→ Texto de referencia
+++
Una casa, pequeña o grande, o una simple habitación, da para mucho. Da para toda una vida o incluso para varias vidas. Para el místico, esa habitación se convierte en un lugar mucho más completo que lo exterior porque le permite dedicarse en exclusiva al único fin de su existencia (el descubrimiento de Dios a través de uno mismo).

Una situación como la que vivimos desgraciadamente estos días da también para mucho. De nosotros depende que le encontremos un sentido y que en cierta forma nos resulte gratificante. Ayer un amigo me confesaba que estos días le habían cambiado la vida, había descubierto lo feliz que se puede ser y había decidido de pronto dejar todas sus actividades y retirarse.  

Otro añadía que la espera le estaba arruinando y, sin embargo, lo compensaba con creces con todo lo que había vuelto a encontrar. Y más de uno me ha asegurado que este parón, este tiempo muerto que nos hemos dado la Humanidad, no le resulta desagradable. Incluso no he visto especialmente preocupados a los empresarios que han pasado estos días por mi estudio, convertido en una especie de UCI jurídica, sino más bien expectantes y temerosos por lo que ocurrirá el día después, que saben que será muy duro.
+++
→ Datos listados
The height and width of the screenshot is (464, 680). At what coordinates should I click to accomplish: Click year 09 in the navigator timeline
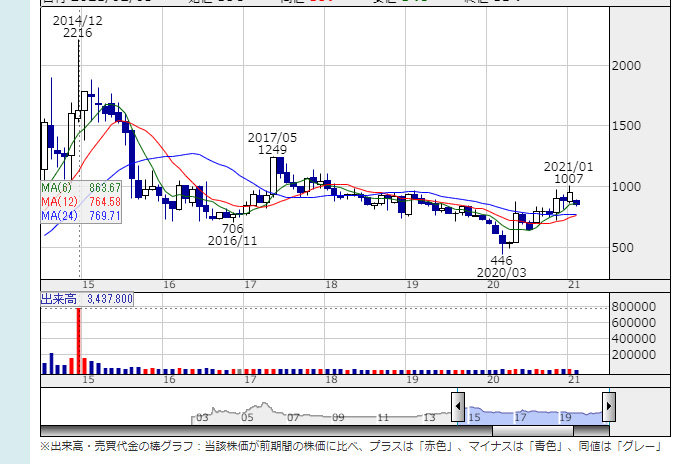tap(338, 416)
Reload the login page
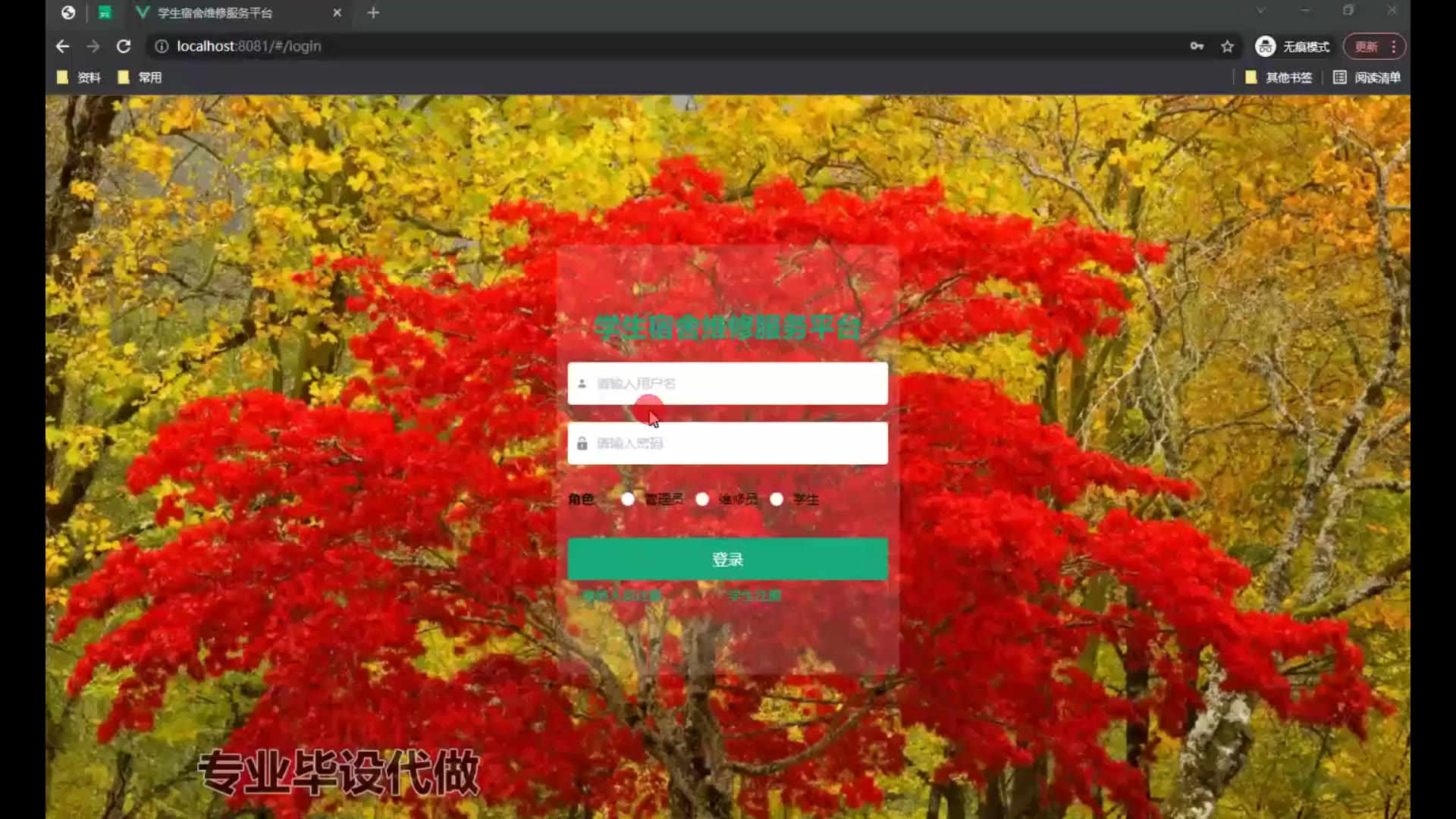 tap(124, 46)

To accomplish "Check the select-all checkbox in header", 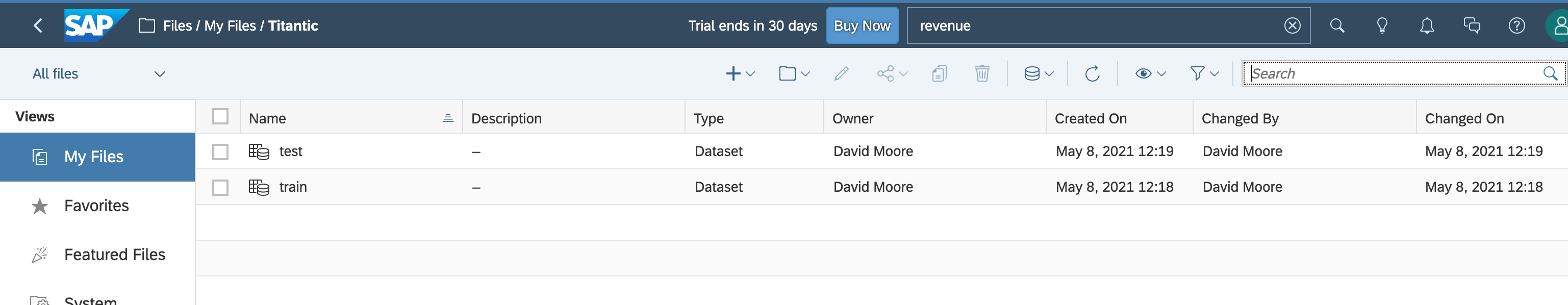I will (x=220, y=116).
+++
→ Tarea A
Indique si cada afirmación concuerda con el texto de referencia y cite las palabras que lo deciden: (i) un amigo había decidido dejar todas sus actividades y retirarse; (ii) los empresarios que pasaron por el estudio se mostraban especialmente preocupados; (iii) para el místico, la habitación es un lugar menos completo que lo exterior.
→ Tarea B
Enumere todo lo que, según el texto de referencia, «da para mucho».
→ Tarea C
Prosiga el texto sobre el parón de estos días a partir de su última oración.
Los datos listados no intervienen en esto.

→ Respuesta A
(i) Sí: «había decidido de pronto dejar todas sus actividades y retirarse».
(ii) No: «no he visto especialmente preocupados a los empresarios que han pasado estos días por mi estudio».
(iii) No: «esa habitación se convierte en un lugar mucho más completo que lo exterior».

→ Respuesta B
- Una casa, pequeña o grande
- Una simple habitación
- Una situación como la que vivimos desgraciadamente estos días

→ Respuesta C
Puede que nos empiece a gustar nuestro confinamiento (aunque sea un simple hacinamiento como escribía hace unos días Enric Casanovas). ¿Se tratará de un  inmenso y global síndrome de Estocolmo? ¿O empezamos a descubrir algo que no habíamos tenido en cuenta? Quizás  esta especie de sentimiento agridulce en que estamos inmersos nos ha facilitado entrar en contacto con el Gran Desconocido: nosotros mismos.

Por supuesto que esto es una manera de verlo, porque para muchos estas semanas de encierro no son más que eso, un brutal y horrendo encierro, del que uno quiere salir lo más pronto posible. Y para unos cuantos se ha convertido en algo tan terrible como una enfermedad de incierto desarrollo o de fatal desenlace. Pero incluso en estos casos, una vez superada, más de uno me ha confesado que la experiencia le ha enseñado muchas cosas.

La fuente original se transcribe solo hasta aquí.